Syntheses, Structures and Vibrational Spectroscopy Studies of Copper(I) Perchlorate : Benzonitrile Adducts (1 : n) of n = 2, 3, 4, 5 Stoichiometry

Abstract

Abstract Syntheses and room-temperature single crystal X-ray structure determinations are recorded for an array of complexes formed between copper(I) perchlorate and benzonitrile of CuClO4 : PhCN (1:n) stoichiometry. Copper(I) perchlorate crystallized from neat benzonitrile solution yields a 1:5 CuClO4 : PhCN adduct, shown by the X-ray study to be of the form [Cu(NCPh)4](ClO4). PhCN, and, on recrystallization from dichloromethane, the 1:4 adduct, shown to be [Cu(NCPh)4](ClO4), the copper(I) atom in both the n = 4,5 adducts being in a quasi-tetrahedral four-coordinate environment, < Cu−N > 1.99 Å . Heating of either of the above materials under vacuum to 70 - 80◦ or 85 - 90 ◦C (Care!) yields 1:3 and 1:2 adducts respectively which may be crystallized from dichloromethane.
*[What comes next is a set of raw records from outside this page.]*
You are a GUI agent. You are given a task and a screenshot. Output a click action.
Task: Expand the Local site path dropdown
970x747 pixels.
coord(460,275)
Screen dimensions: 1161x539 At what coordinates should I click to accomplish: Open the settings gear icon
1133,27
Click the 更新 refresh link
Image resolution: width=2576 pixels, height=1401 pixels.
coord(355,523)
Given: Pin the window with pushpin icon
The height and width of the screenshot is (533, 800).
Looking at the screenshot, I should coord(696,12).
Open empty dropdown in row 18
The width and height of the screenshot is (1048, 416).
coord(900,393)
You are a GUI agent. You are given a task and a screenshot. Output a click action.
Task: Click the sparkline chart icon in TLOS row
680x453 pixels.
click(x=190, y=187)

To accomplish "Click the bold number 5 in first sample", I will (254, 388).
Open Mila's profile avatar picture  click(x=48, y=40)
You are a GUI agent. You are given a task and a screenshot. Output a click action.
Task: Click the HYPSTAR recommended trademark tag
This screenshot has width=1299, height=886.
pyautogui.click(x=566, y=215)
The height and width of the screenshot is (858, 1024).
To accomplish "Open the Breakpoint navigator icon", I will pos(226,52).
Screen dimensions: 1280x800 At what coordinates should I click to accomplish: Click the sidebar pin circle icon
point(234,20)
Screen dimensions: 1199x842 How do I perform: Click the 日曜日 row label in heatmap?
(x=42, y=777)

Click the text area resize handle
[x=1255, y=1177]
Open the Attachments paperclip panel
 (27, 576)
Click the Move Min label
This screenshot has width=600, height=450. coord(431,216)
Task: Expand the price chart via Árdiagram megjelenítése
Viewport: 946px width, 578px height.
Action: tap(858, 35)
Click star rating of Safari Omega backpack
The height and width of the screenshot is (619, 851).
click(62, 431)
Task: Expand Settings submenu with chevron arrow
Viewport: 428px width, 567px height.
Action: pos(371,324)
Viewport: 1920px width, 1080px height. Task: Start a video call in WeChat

The 1:3 adduct is shown to be of the form [(PhCN)3Cu(OClO3)], the CuN3 array quasi-trigonal planar (Σ N-Cu-N 358.0 ◦; Cu-N 1.906(4)-1.958(4), <> 1.93 Å ), with a long unidentate perchlorate oxygen approach (Cu. . .O 2.404(4) Å). The 1:2 adduct comprises a pair of quasi-linear [(PhCN)Cu(NCPh)] moieties (Cu-N 1.884(6), 1.866(5) Å ; N-Cu-N 158.6(3)◦] linked about an inversion centre by a pair of oxygen atoms from centrosymmetrically related perchlorate groups, so that a weakly bound fourmembered Cu(μ-O)2Cu central ring is obtained (Cu. . .O 2.445(4), 2.502(6) Å ). The structural data provide a basis for a comprehensive vibrational spectroscopic study across the whole array. These spectra show features that can be attributed to the structural changes that are observed with the change in the number of benzonitrile molecules in the compounds. The vibrational spectra of the acetonitrile complex [Cu(NCMe)4](ClO4) have also been recorded and used to assist in the assignment of the spectra of the various stoichiometries of the benzonitrile compounds.